Me? I’ve got a handful of things that I’ve started, but I haven’t yet finished. Chief among them are several writing projects, but I’m not worried about that, because even though I’m in a lull right now (man, it’s hard maintaining a daily word count when you’re a teacher on holiday break) (make that nigh impossible) (okay fine I took a week off from my project, are you happy now??), I know I have the momentum to finish anyway.

Not because writing novels, or short stories, or even blog posts is easy. It isn’t. But I can write 500 words a day. (Okay, FINE, I can write 500 words a day when I’m not on vacation.) And when I’m in those 500 words, I finish what I start.

Then, the next day, I start again.

Then again.

By the end of a month, I’ve started and finished over twenty 500-word sessions, and that goes a long way toward finishing the 80,000-word first draft I started some five or six months ago. Two more months should just about do it. Two more months to finish what I started in the middle of last year, even though the end of that particular road wasn’t even visible from the starting line.

Manageable, achievable goals. Baby steps. Small successes lead to big successes.

This is why you won’t find me vowing to write and publish three novels next year, or resolving to cut all the carbs out of my diet, or promising myself that I’m really going to keep in touch with my friends this year. Those aren’t things I can reasonably finish.

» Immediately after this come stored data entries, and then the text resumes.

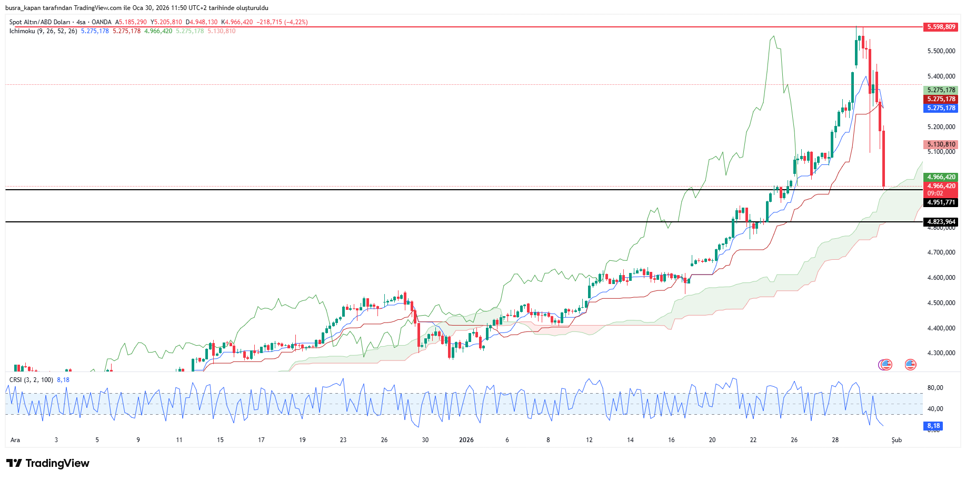The image size is (966, 479).
Task: Open the rightmost US flag economic event icon
Action: (x=910, y=364)
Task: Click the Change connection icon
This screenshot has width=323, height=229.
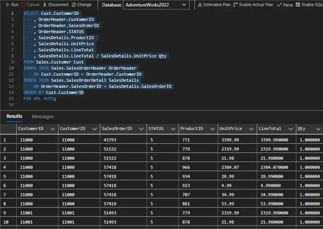Action: pyautogui.click(x=74, y=5)
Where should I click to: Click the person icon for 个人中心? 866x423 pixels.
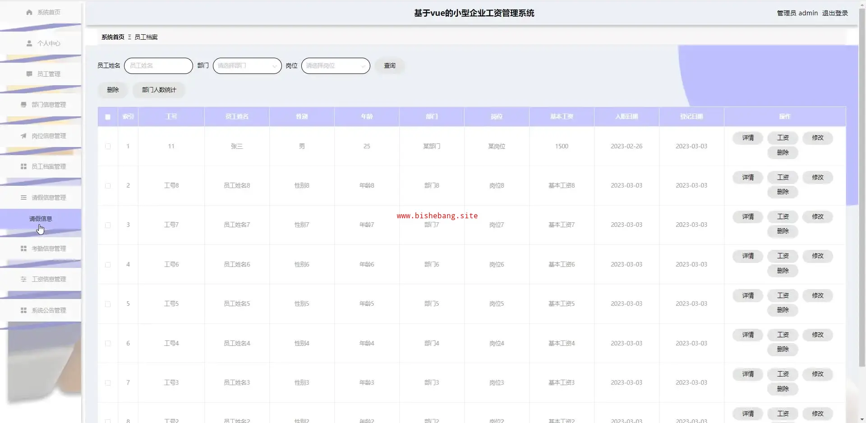tap(29, 43)
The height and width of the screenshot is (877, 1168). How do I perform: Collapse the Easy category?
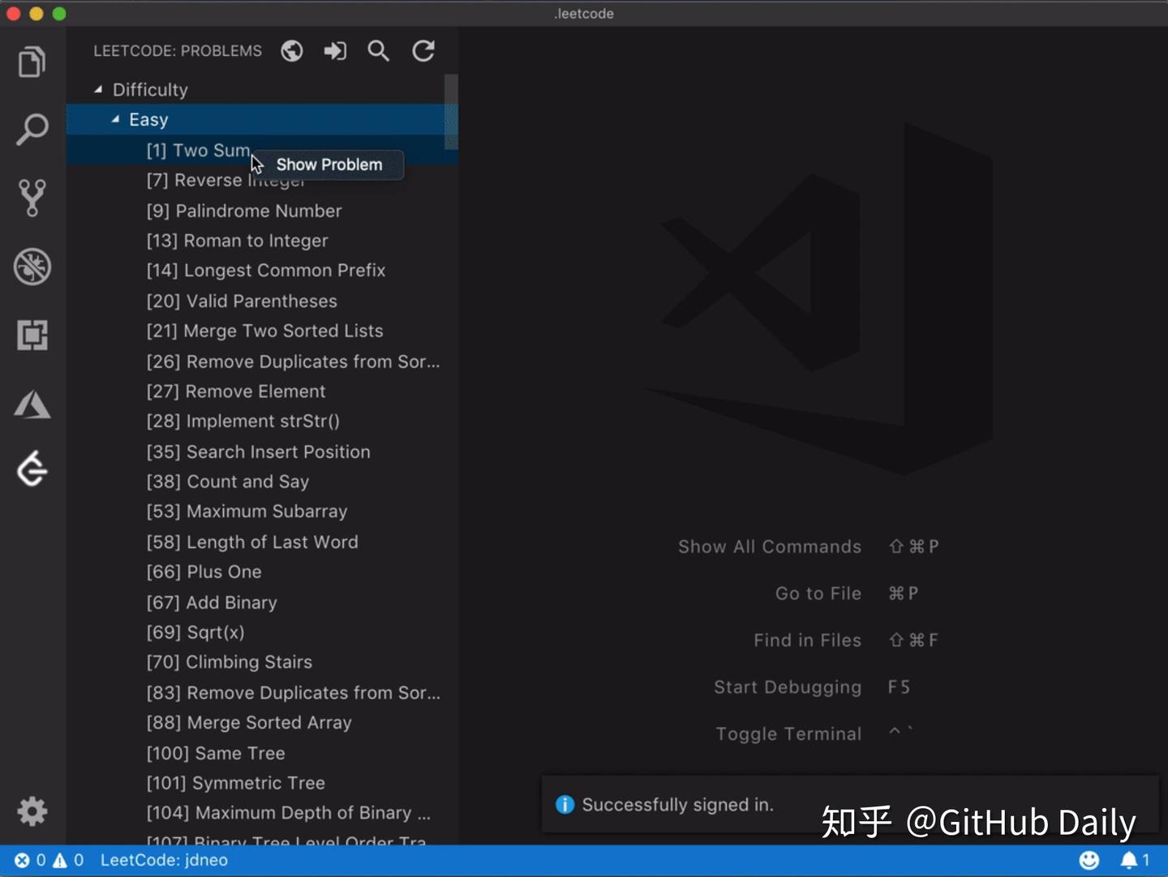[115, 118]
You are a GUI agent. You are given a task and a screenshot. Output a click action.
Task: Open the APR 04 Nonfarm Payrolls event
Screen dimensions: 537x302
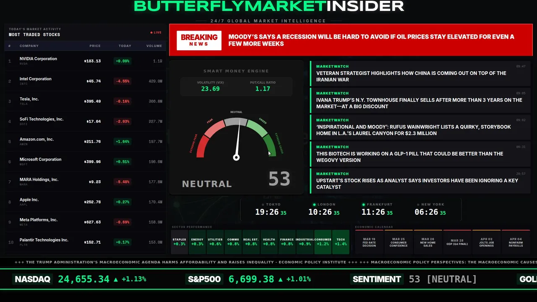[x=516, y=242]
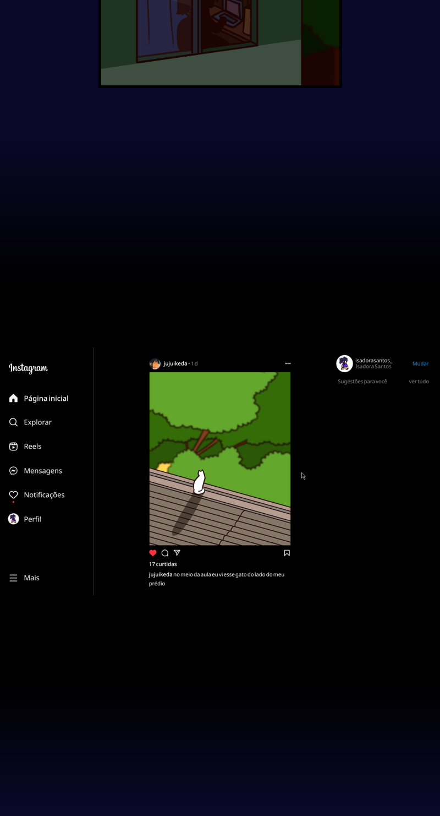The width and height of the screenshot is (440, 816).
Task: Click "ver tudo" next to suggestions
Action: (419, 382)
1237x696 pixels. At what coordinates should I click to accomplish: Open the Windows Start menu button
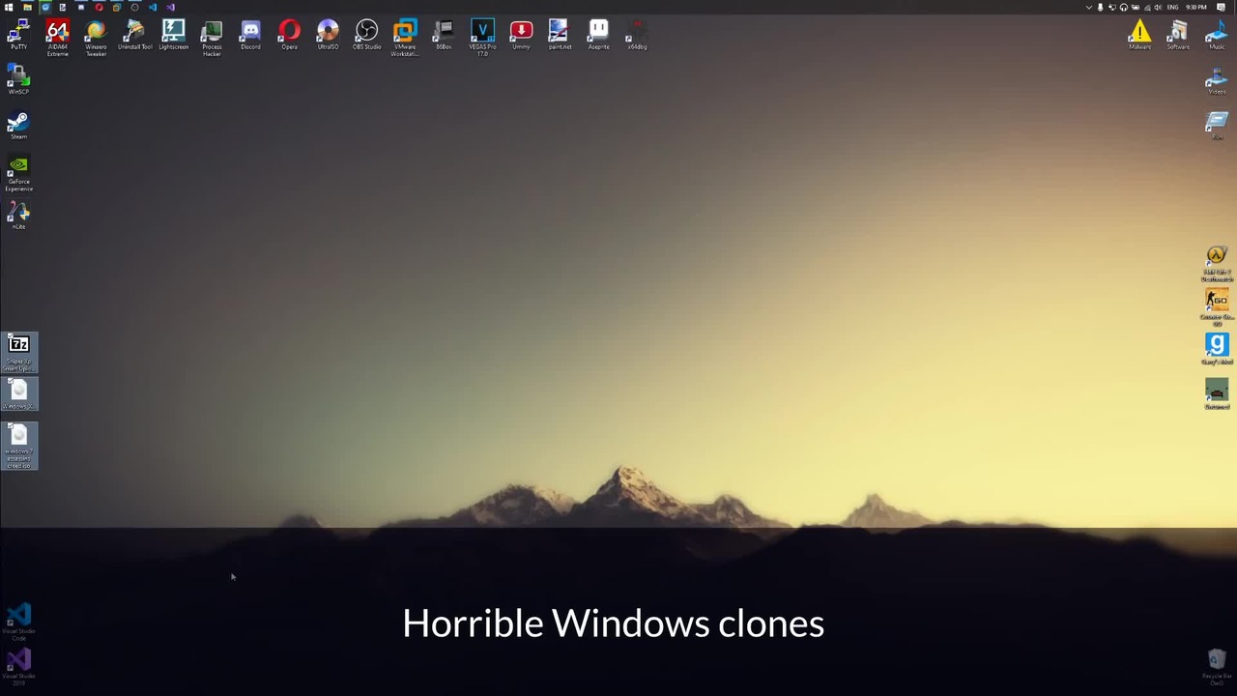click(8, 7)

But I can finish this draft I’m in.

Starting a project and finishing one actually feel very much alike. Lots of confused looking around, waiting and hoping for directions from on high, for the disembodied voice of god or the angels or your conscience to say, “look, this is what you need to be doing, so just get to it”. The blank page is disorienting in its perfection, its vastness. The completed page is disorienting as well, in that you’re suddenly untethered from this thing you’ve been attached to. There’s a lostness.

But if you never get lost, you never feel the high of finding yourself again.

This weekly remotivational post is part of Stream of Consciousness Saturday. Every weekend, I use Linda G. Hill’s prompt to refocus my efforts and evaluate my process, sometimes with productive results.